Now that you know you have late blight, you can work on prevention for next year. If you have room to plant your tomatoes in a different spot, move them as far away as you can. I would try drenching your soil with something fungicidal, maybe a baking soda solution or Neem oil, before you plant in to it. Keep your soil well mulched and only water the soil, not the plants. Fungicides generally are way better preventatively than trying to treat an established disease. So start early in the season spraying every couple weeks. Diluted milk makes a good preventative spray. Compost tea used as a foliar spray helps build colonies of protective microbes.

Green Thumb
Posts: 312
Joined: Sun Apr 13, 2014 9:23 am
Location: SE NY ZONE 6B

The late blight we are seeing here in the Northern US and Canada can NOT overwinter (except on potato tubers.) See for more information.

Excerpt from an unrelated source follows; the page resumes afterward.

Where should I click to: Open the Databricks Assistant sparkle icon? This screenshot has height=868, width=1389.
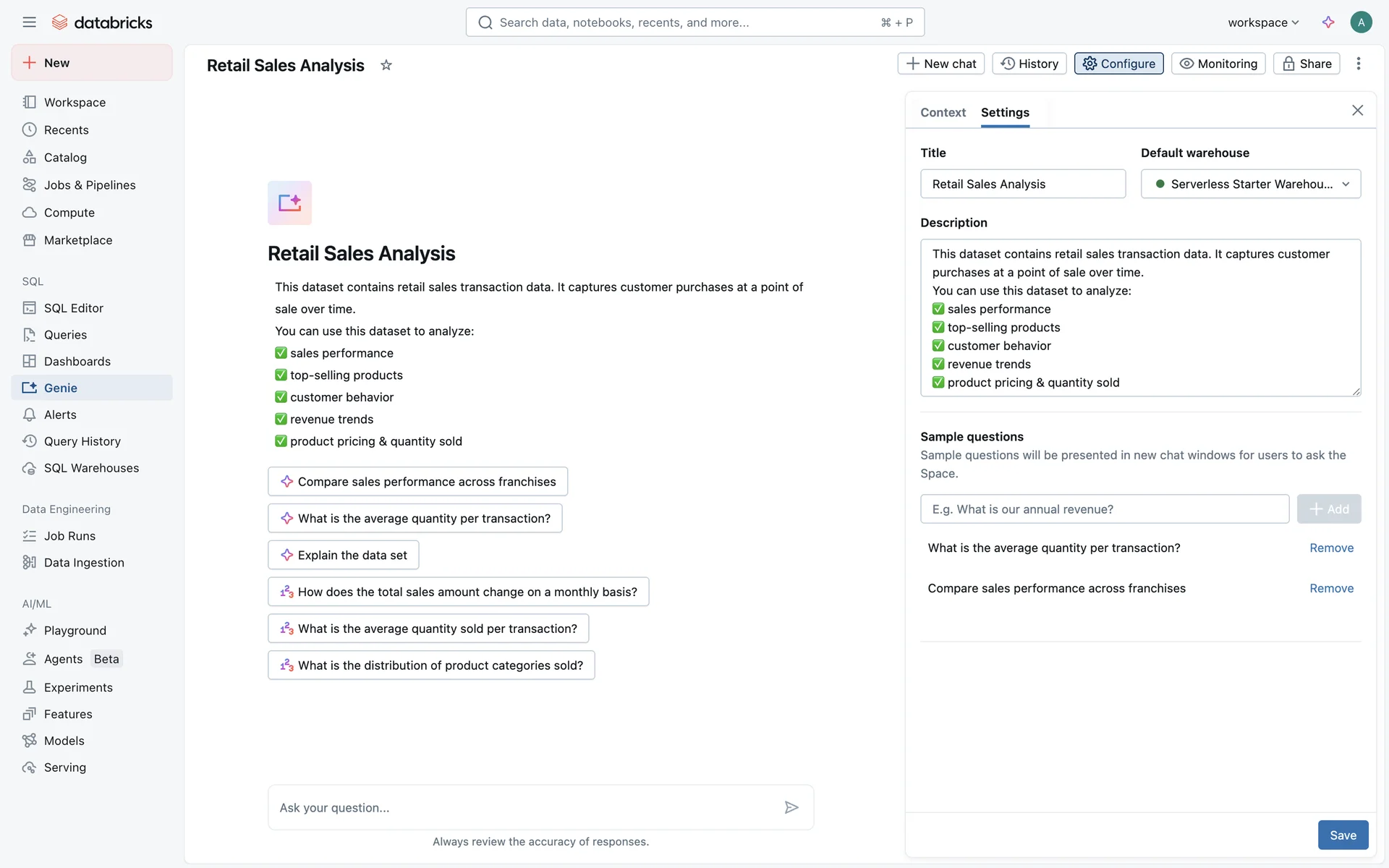tap(1328, 22)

It is only one mating type and two are required for the disease to become soil borne, and even if both were present in Canada IMO it likely wouldn't survive the winter.

If LB overwintered in the North, growing tomatoes or potatoes here wouldn't be possible, after years like 2009.

Drenching your soil with fungicide will only serve to kill benficial fungus in your soil and weaken future plantings by weaking the soil food web, IMHO.

I strongly recommend anyone growing potatoes or tomatoes read up on, it is an invaluable resource.

The advice to rotate your plantings, while not a bad idea, generally applies to farmers and not small backyard gardeners who don't sterilize tools and don't have the space and only serves to discourage people from planting at all, IMO.